* Exercise description *
In the data below, which lines hold "computer"? Copy every one.

* Provided data *
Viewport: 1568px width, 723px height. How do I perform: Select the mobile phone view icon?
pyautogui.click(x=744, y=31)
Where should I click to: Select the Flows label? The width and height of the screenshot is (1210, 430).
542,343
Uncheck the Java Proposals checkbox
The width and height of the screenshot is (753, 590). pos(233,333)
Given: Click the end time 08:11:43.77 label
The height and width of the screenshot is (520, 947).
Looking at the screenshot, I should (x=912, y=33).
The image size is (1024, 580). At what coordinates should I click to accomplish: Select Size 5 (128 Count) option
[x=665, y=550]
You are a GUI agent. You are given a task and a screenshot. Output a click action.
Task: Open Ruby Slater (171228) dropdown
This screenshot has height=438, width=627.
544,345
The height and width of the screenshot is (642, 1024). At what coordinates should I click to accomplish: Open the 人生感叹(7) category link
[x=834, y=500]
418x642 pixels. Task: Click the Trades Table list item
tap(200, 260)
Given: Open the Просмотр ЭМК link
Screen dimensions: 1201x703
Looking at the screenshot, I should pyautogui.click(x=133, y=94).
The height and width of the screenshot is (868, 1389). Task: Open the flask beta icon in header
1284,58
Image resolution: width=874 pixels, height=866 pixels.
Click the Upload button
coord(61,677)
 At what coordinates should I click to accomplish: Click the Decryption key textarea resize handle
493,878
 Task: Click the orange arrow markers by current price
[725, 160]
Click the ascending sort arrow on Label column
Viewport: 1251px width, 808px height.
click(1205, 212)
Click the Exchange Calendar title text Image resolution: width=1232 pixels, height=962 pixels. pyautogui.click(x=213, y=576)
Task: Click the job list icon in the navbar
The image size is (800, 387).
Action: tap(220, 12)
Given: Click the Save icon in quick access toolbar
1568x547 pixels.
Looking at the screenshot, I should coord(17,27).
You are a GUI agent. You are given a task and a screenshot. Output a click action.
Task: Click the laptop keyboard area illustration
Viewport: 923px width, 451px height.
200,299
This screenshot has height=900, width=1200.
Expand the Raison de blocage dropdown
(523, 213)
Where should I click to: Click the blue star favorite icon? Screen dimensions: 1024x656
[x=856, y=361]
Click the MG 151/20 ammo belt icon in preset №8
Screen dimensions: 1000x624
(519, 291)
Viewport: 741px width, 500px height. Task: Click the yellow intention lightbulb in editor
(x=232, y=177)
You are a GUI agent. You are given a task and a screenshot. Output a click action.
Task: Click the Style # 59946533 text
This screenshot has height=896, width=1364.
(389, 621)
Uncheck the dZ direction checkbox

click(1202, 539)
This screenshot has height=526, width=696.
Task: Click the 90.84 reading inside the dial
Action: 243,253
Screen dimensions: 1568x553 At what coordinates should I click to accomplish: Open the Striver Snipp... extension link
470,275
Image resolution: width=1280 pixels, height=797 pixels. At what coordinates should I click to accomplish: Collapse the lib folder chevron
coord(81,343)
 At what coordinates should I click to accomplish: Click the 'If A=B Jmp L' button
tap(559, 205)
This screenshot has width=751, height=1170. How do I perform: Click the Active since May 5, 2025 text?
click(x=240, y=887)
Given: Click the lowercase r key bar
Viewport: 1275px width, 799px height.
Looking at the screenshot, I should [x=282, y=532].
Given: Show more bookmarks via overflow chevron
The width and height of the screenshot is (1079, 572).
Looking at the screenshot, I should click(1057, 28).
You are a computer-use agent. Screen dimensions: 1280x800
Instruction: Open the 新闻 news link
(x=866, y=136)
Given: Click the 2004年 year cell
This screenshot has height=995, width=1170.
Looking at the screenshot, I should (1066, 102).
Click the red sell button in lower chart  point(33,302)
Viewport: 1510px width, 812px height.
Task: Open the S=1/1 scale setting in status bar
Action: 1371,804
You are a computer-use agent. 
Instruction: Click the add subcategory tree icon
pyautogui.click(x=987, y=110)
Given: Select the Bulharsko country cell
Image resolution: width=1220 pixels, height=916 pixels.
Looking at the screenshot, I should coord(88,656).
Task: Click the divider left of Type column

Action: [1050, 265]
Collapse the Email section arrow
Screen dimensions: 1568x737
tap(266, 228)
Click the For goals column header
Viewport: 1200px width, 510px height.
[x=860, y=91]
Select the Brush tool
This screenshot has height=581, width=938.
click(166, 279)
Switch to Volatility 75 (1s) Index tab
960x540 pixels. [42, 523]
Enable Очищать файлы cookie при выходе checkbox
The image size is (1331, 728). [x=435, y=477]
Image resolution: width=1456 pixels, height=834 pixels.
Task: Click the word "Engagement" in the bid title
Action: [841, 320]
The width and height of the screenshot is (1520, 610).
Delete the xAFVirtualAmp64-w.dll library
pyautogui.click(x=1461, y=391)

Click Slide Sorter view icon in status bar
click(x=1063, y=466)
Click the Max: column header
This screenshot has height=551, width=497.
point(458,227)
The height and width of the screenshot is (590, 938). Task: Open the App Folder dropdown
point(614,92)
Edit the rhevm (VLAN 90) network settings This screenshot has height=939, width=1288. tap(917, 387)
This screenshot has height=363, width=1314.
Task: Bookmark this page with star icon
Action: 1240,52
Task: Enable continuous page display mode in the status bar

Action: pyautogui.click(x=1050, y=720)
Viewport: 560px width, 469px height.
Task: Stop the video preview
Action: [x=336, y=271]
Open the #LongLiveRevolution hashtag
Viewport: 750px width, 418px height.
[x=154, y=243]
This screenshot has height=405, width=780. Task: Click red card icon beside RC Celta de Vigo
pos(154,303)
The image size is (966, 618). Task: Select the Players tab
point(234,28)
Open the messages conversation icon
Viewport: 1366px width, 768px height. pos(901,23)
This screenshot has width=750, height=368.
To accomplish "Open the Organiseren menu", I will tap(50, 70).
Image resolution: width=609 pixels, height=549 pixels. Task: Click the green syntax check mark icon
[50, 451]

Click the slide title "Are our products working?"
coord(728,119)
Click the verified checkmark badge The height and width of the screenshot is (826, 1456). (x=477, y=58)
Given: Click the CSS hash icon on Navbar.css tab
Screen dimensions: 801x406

* Written solution *
You are a computer-use agent. Screen dimensions: 1280x800
You are a computer-use agent. 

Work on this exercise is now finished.